Data listing:
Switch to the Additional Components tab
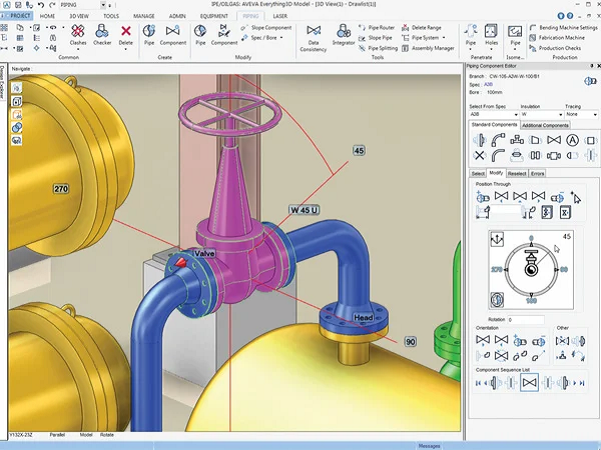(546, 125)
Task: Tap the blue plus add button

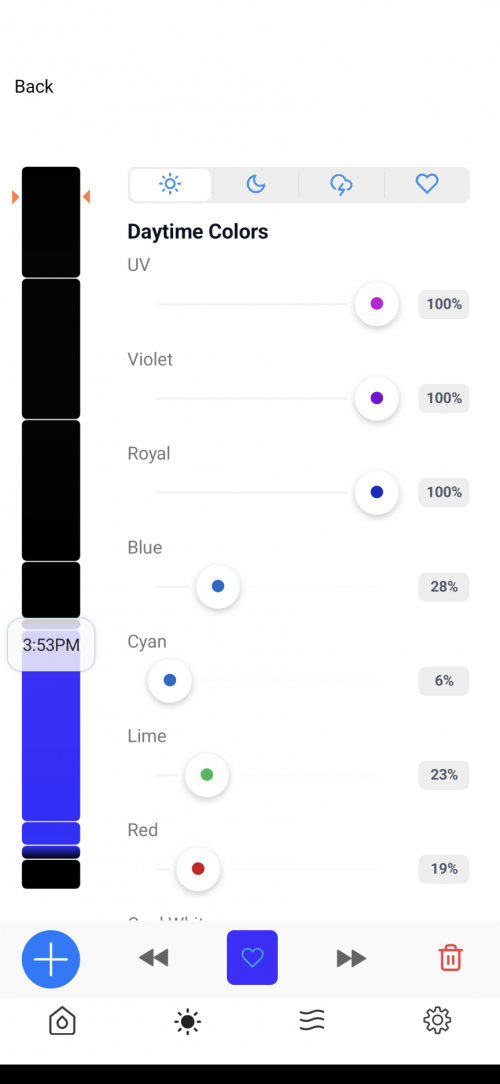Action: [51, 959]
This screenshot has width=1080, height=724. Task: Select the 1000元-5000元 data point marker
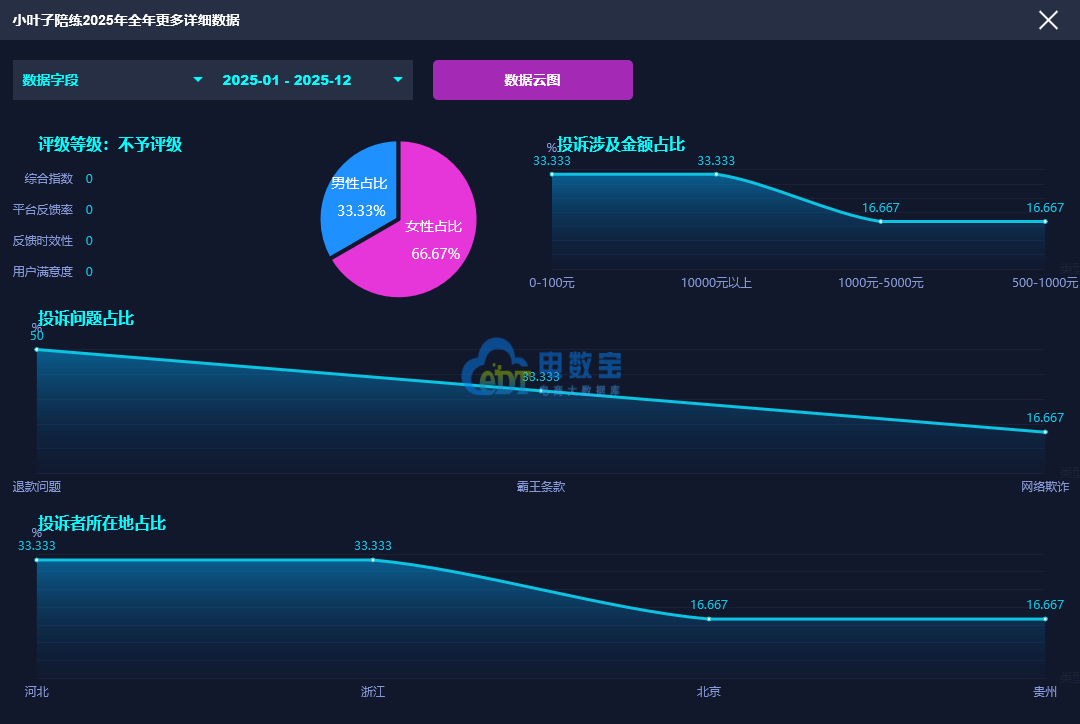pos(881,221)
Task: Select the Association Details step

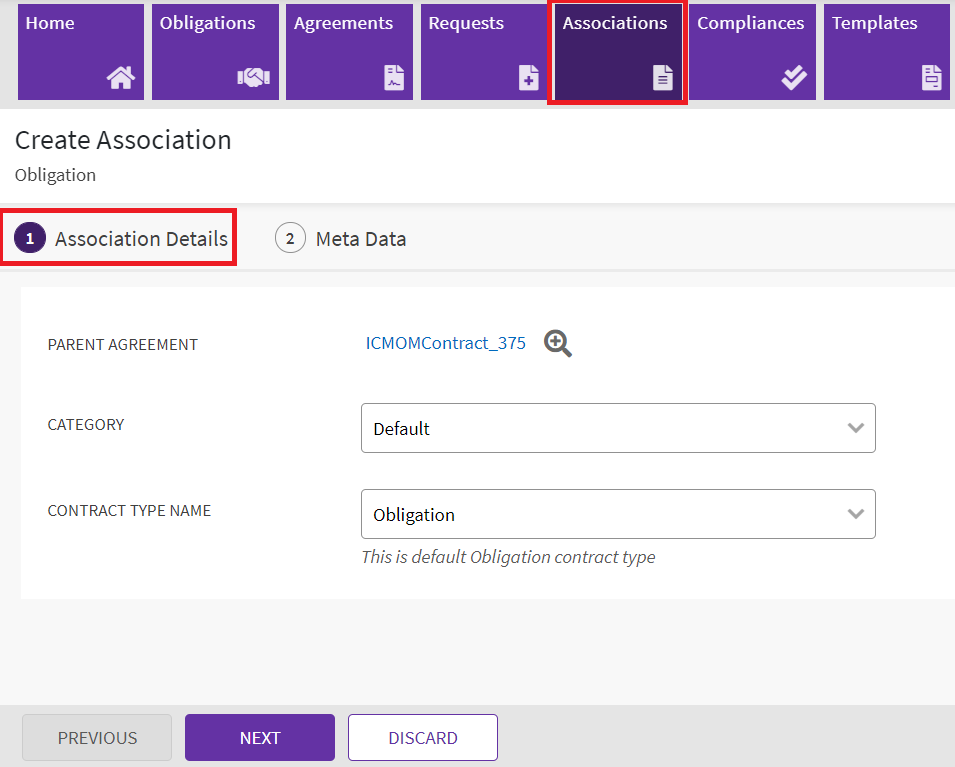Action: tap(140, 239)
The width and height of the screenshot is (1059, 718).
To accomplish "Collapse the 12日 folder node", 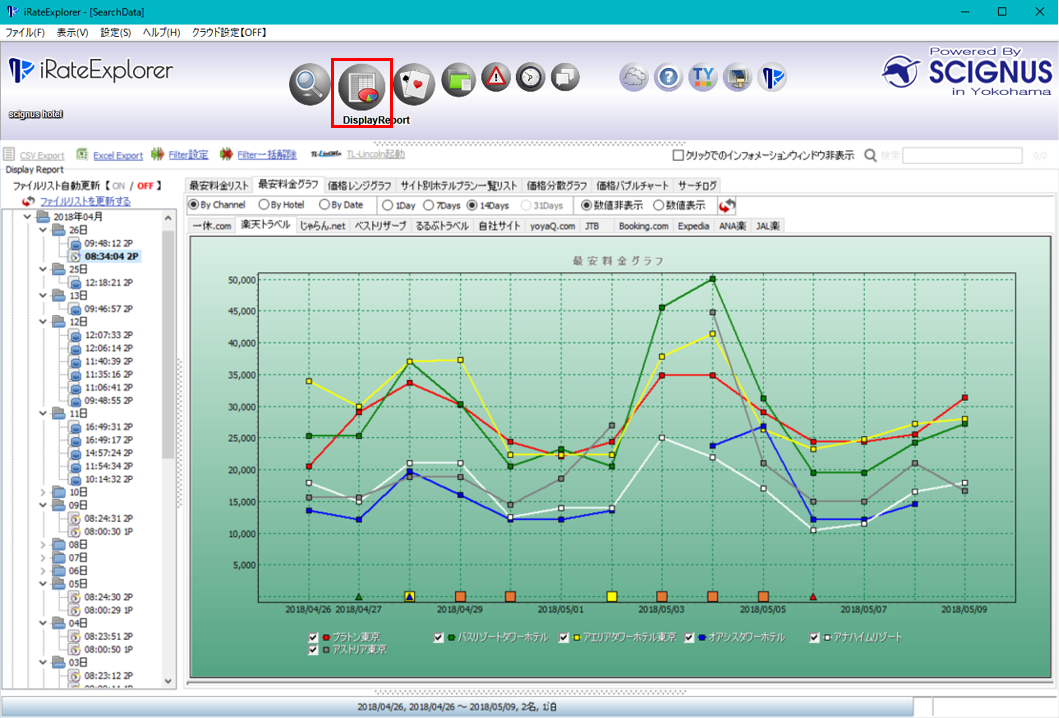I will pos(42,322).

Try it:
Copy everything above from the line holding "This screenshot has" down to the line holding "The width and", both ends included, exactly as it stands and without the pictures.

Reply:
This screenshot has width=1080, height=724. Task: Select the 1000元-5000元 data point marker
pos(881,221)
Task: Select the Association Details step

Action: tap(140, 239)
The width and height of the screenshot is (1059, 718).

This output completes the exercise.